● JOB
Recast the listing lines as a JSON list of strings, one string per line and no blank lines, starting with the line that contains "The image size is (705, 530)." and going on through the line that contains "Looking at the". Include only those lines, and leave the pictures out of the answer.

Pointing records for screenshots and pages:
start

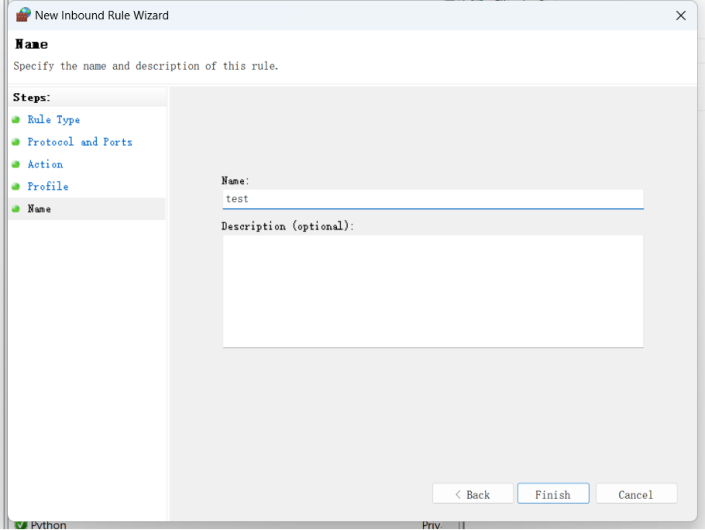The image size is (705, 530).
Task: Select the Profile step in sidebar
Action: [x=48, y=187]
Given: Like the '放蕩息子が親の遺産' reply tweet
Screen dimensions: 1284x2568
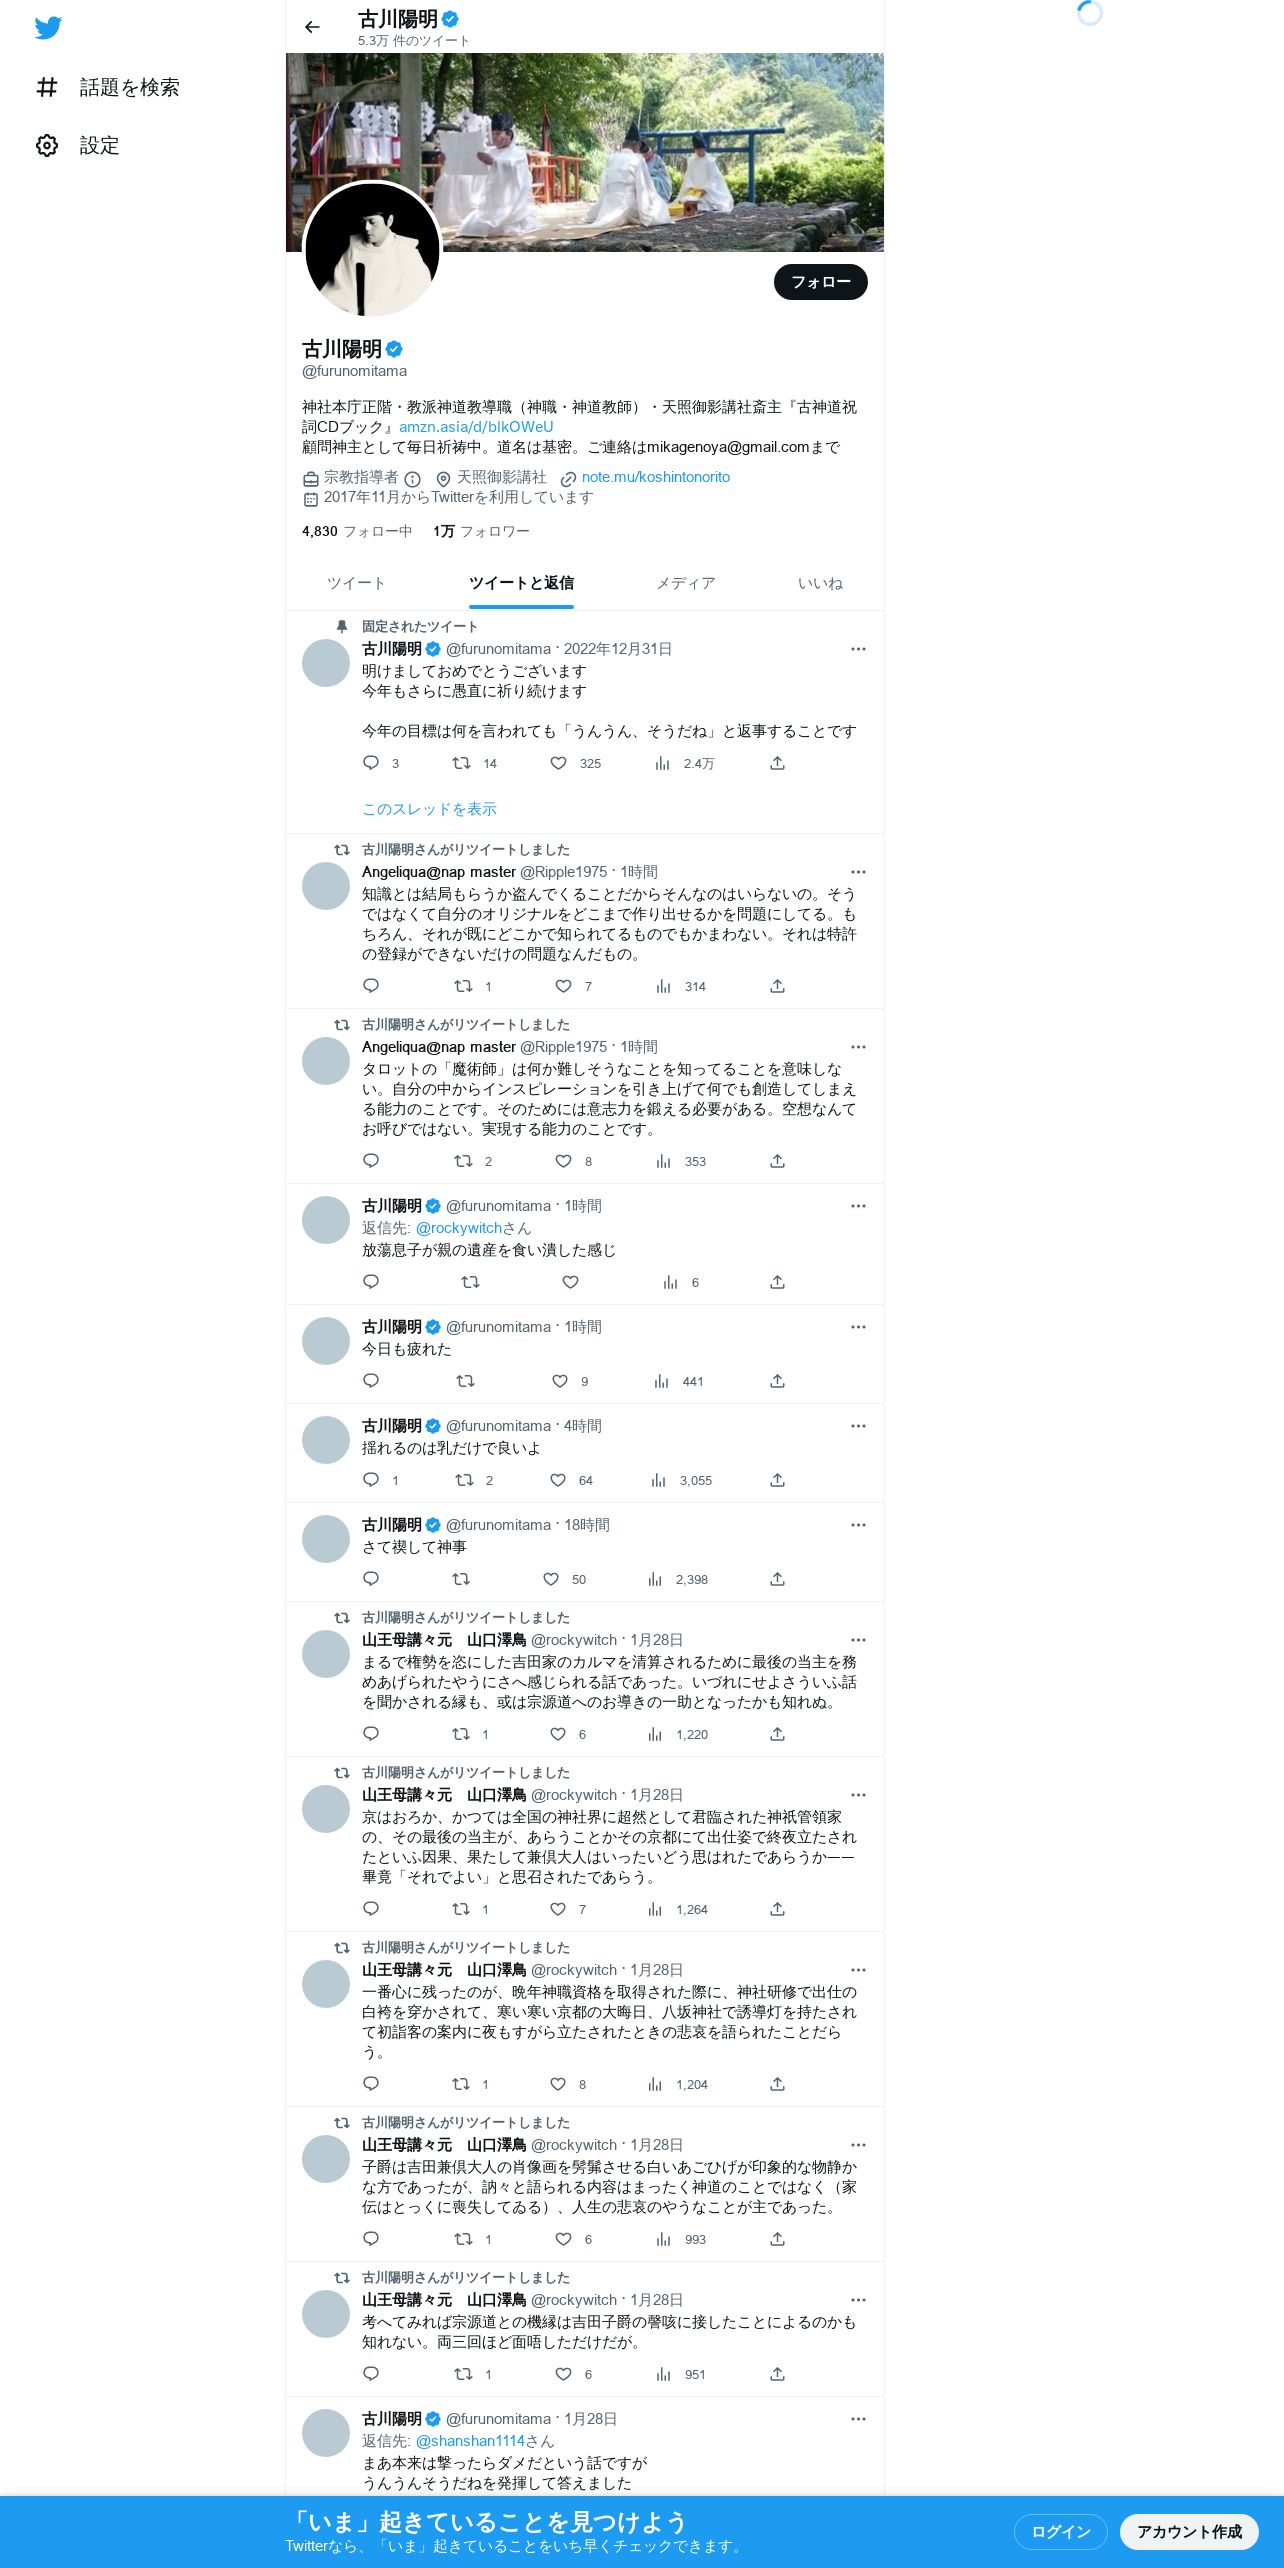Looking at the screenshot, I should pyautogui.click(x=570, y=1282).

end
start

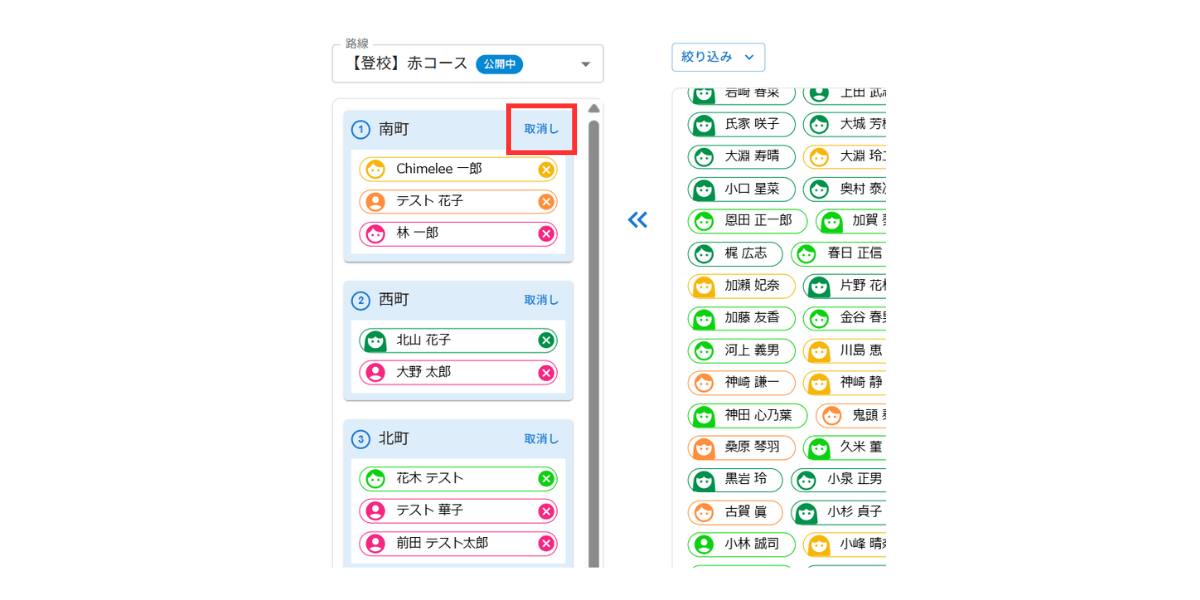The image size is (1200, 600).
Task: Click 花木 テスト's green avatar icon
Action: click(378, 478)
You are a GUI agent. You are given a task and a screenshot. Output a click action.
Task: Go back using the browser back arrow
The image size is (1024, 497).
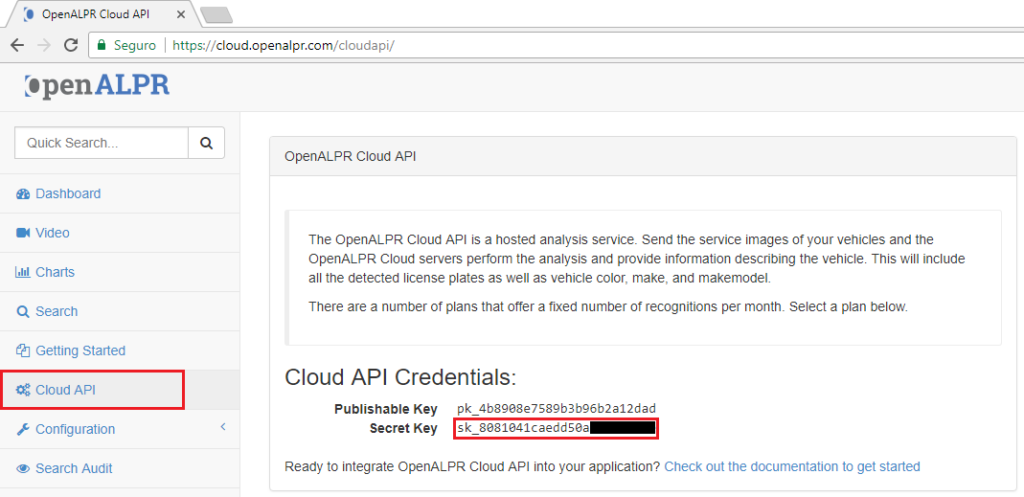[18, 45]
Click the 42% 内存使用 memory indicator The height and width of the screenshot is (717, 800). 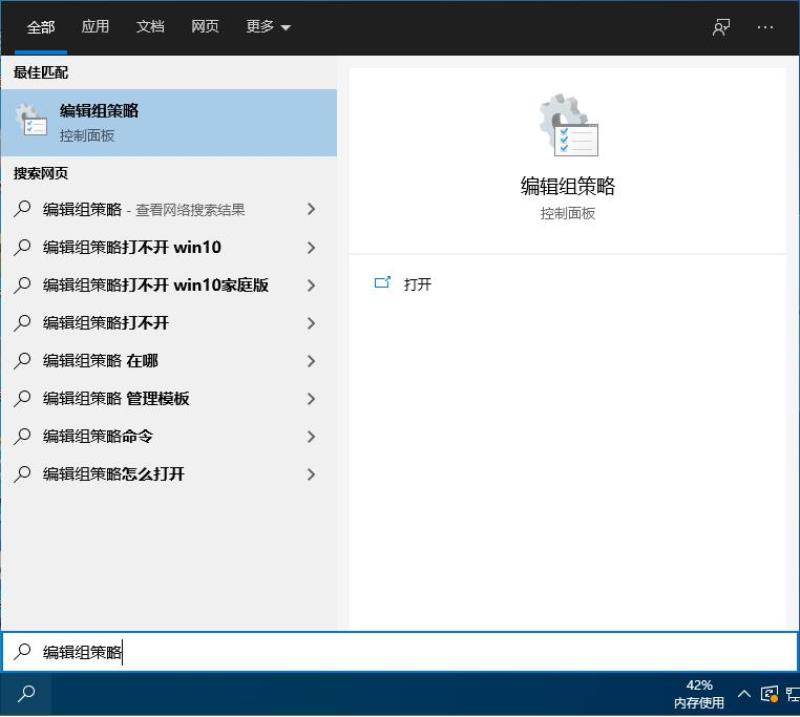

end

● WORKED SOLUTION
[
  "The image size is (705, 530).",
  "Task: Select the Profile step in sidebar",
  "Action: [x=48, y=187]",
  "Given: Like the '放蕩息子が親の遺産' reply tweet",
  "Screen dimensions: 1284x2568",
  "Looking at the screenshot, I should pyautogui.click(x=570, y=1282)."
]